MITRE ATT&CK is quickly gaining traction and is becoming an important standard to use to assess the overall cyber security posture of an organization. Tools like ATT&CK Navigator and Caldera facilitate corporate adoption and allow for a holistic overview on attack techniques and how organizations are preventing and detecting them. Furthermore, many vendors, technologies and open-source initiatives are aligning with ATT&CK. Some more information on Caldera from the official documentation (https://github.com/mitre/caldera):

"CALDERA is an automated adversary emulation system that performs post-compromise adversarial behaviour within Windows Enterprise networks. It generates plans during operation using a planning system and a pre-configured adversary model based on the Adversarial Tactics, Techniques & Common Knowledge (ATT&CK™) project. These features allow CALDERA to dynamically operate over a set of systems using variable behaviour, which better represents how human adversaries perform operations than systems that follow prescribed sequences of actions."

MITRE recently released Caldera 2.0 (end of April 2019), which includes a larger focus on "extendibility". During this talk, we will leverage these features for maximum effect. We will highlight some interesting improvement opportunities in Caldera and we will focus on how we developed additional plugins & features. To make this a bit more concrete:

-How can we improve Caldera's reporting engine? (It's currently not possible to get an easy ATT&CK coverage report / deliverable out of the tool). This is of great use if we want to increase usability of the tool and ATT&CK overall!
-How can we build additional plugins for MITRE Caldera to increase the ATT&CK coverage of the tool?
-How can we adapt Caldera to work around common security controls in place at organizations (e.g. Windows 10 security features such as ExploitGuard and AMSI, which hinder Caldera's PowerShell scripting).

This talk will arm infosec professionals with the required skills to further extend their adversary emulation options without breaking the bank for a commercial tool!
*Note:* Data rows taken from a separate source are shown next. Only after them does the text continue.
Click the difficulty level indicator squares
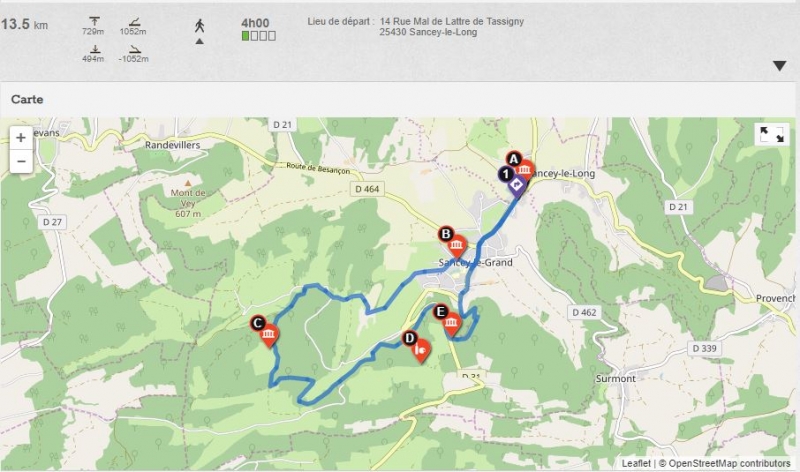This screenshot has width=800, height=472. [x=259, y=36]
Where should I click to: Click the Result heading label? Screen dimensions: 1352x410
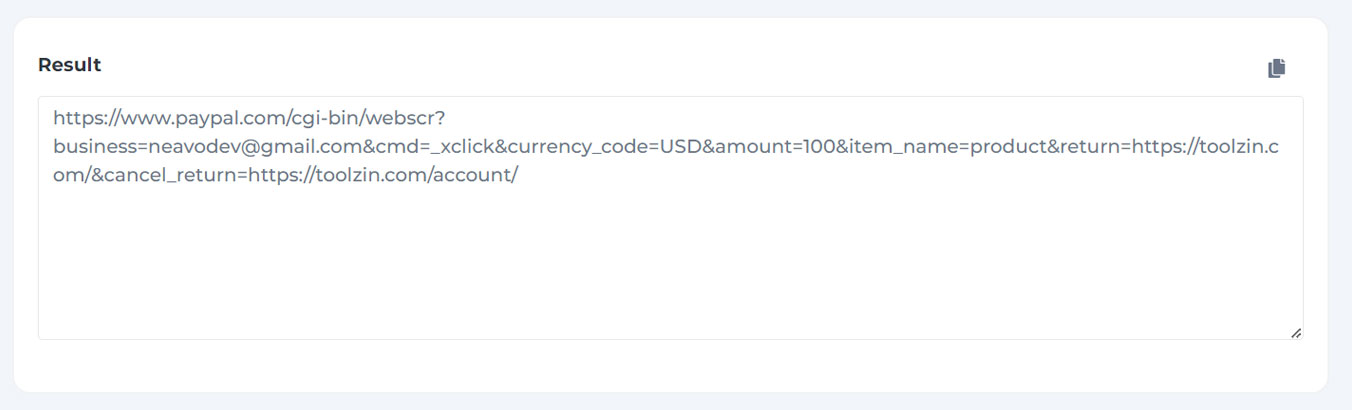(x=69, y=65)
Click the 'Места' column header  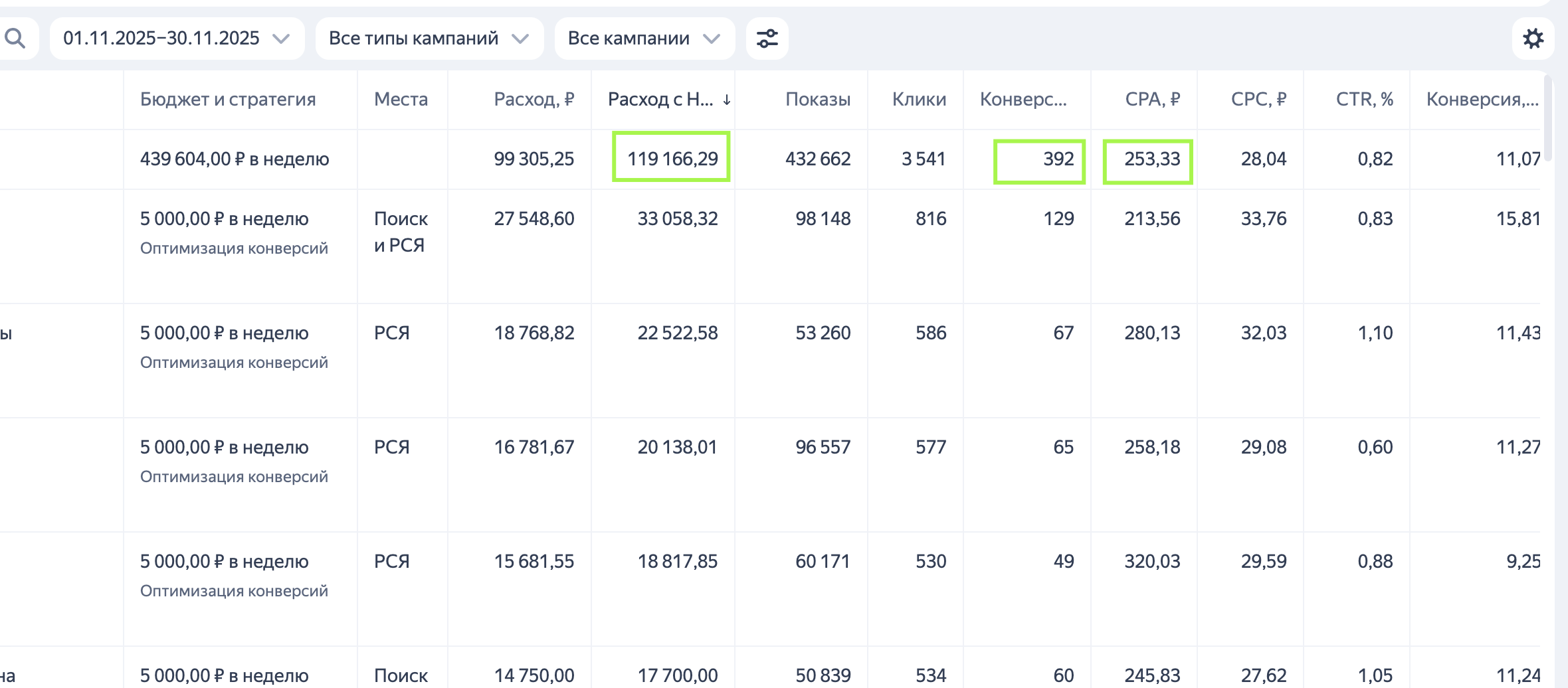click(401, 100)
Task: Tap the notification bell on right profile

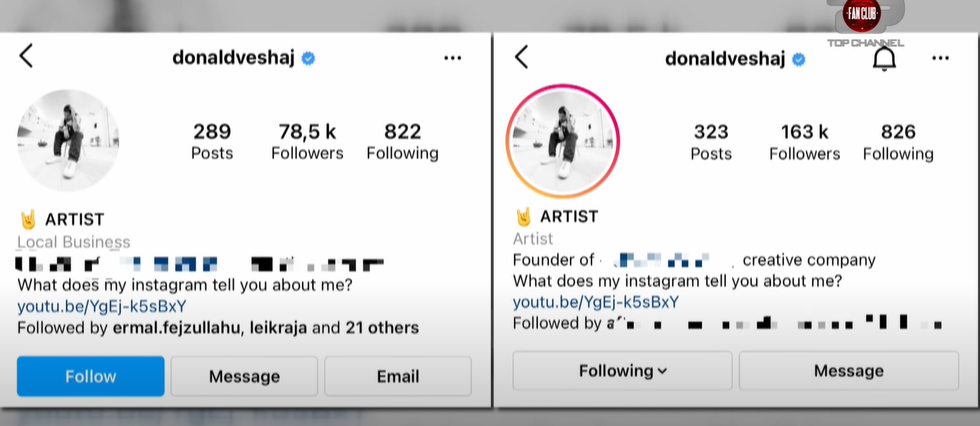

As our main focus is to increase Caldera adoption and help the community, we will also publicly release developed plugins!

We will go into the nitty-gritty details of our development efforts and will also include several technical demo's that will help transfer knowledge to the audience and encourage their own development efforts!

Note that this is currently work-in-progress, thus the paper that was added to this submission covers what we set out to do, but not the full result. It is in fact the internal NVISO R&D charter that was approved to start our development activities.

It is worth mentioning that the task set out is feasible and we have already successfully adapted our own internal Caldera with additional functionality (e.g. the AMSI bypass was implemented). We are now working on further optimising, stabilising and documenting our work!

We will be able to provide additional details on our results and status around summer time.